Ridendo e scherzando i Graveworm, gruppo altoatesino fondato sul finire dei Novanta, ha raggiunto il traguardo dei quindici inverni di attività. Ed egualmente, con questo “Fragments Of Death”, si presenta in ottima forma al traguardo del settimo album.
Gruppo interessante i Graveworm, che anni addietro aveva dato alle stampe due full length davvero affascinanti come “Scourge Of Malice” ed “Engraved in Black”, impostati su un gustoso black metal atmosferico che mischiava i Dimmu Borgir più leggeri, quelli di Puritanical Euphoric Misantropia, ed i Cradle Of Filth meno pacchiani (quelli di Midian), per un risultato non certo originale ma qualitativamente notevole.

Ora il gruppo di Brunico, col passare del tempo, ha continuato ad evolversi in maniera costante ed è oramai arrivato ad un death/black metal dalle vaghe tinte gotico-atmosferiche che si rifà molto da vicino agli ultimi Behemoth, con vaghi echi di Dark Tranquillity.
“Fragments Of Death” è un disco di canzoni energiche, montate su riff massicci, rapidi e martellanti.

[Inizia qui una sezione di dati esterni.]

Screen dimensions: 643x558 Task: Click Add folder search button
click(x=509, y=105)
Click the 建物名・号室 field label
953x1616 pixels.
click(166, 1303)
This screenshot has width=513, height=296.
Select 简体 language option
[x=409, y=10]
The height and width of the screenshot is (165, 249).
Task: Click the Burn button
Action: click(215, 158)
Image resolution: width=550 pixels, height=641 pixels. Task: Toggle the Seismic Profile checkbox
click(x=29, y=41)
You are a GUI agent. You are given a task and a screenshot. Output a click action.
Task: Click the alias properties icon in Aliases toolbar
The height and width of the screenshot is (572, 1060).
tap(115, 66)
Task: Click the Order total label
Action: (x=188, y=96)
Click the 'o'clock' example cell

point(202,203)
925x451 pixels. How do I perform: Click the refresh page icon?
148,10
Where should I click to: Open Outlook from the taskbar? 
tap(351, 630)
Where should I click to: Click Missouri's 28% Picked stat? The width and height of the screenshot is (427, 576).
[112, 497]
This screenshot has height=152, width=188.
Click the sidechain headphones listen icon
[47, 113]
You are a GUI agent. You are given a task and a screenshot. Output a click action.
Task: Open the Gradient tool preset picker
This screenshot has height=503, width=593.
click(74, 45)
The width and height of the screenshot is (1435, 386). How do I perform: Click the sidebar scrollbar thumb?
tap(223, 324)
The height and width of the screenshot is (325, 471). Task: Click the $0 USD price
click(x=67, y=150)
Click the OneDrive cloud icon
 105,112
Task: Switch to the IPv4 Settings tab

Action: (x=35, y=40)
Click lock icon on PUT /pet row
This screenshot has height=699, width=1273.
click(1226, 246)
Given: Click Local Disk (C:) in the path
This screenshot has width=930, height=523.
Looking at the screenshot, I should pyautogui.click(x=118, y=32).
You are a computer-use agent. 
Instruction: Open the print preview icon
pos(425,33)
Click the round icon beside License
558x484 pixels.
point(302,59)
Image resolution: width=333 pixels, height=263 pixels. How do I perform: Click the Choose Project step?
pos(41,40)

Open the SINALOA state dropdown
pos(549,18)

In tal senso la grandine sonora di “Insomnia“, opener del disco, è un esempio più che sontuoso, sviluppata com’è su drumming burrascoso e chitarre a zanzara; per le manifeste citazioni ai blackster polacchi si ascolti poi “The World Will Die In Flames”, mentre i deathster di Svezia emergono prepotenti in “Living Nightmare”.
Canzoni energiche e pestate, che conservano al contempo un songwriting solidissimo ed un gusto per la melodia di facile presa, con giri di chitarra che rimangono in testa sin dal primo ascolto. “See No Nature” e “Forgotten Song” sono altri due brani che conquistano sin da subito, sviluppandosi su un giro di base ripetuto all’infinito, risultando vincenti ed impossibili da ignorare. Notevole poi la maturazione di Stefan Fiori, che ormai padroneggia signorilmente sia il growl tipicamente death che lo howl proprio del black sinfonico, utilizzato sin dagli inizi, passando dall’uno all’altro senza particolari problemi.
Dall’altro lato, permangono le ottime tastiere atmosferiche, che vanno anche a costituire un buon passaggio di clean vocal femminili su “Anxiety“, o creano un’oasi idilliaca come “The Prophecy”, unico episodio strumentale ed unico momento di requie del lotto.
Proprio su “The Prophecy” l’evoluzione degli altoatesini risulta lampante. Nelle uscite nominate in precedenza, infatti, il gruppo si manteneva comunque distante dagli standard del black/ death italico. Non che si voglia aprire una parentesi sull’argomento ma, complice probabilmente la provenienza semi austriaca dei nostri, infatti, “(N)utopia” ed altre dischi avevano un respiro marcatamente europeo, che se da un lato garantiva al gruppo una certa vetrina internazionale, dall’altro ne rendeva un poco anonima la proposta, escludendo passi mirabilmente riusciti come la splendida cover di “Fear Of The Dark”.
Ora il quintetto si è arricchito di quelle atmosfere a volte conservatoriali, spesso e volentieri gotiche, malinconiche e decadenti, che caratterizzano buona parte dei gruppi metal estremi di casa nostra, dai Novembre ai Dismal e agli Hortus Animae.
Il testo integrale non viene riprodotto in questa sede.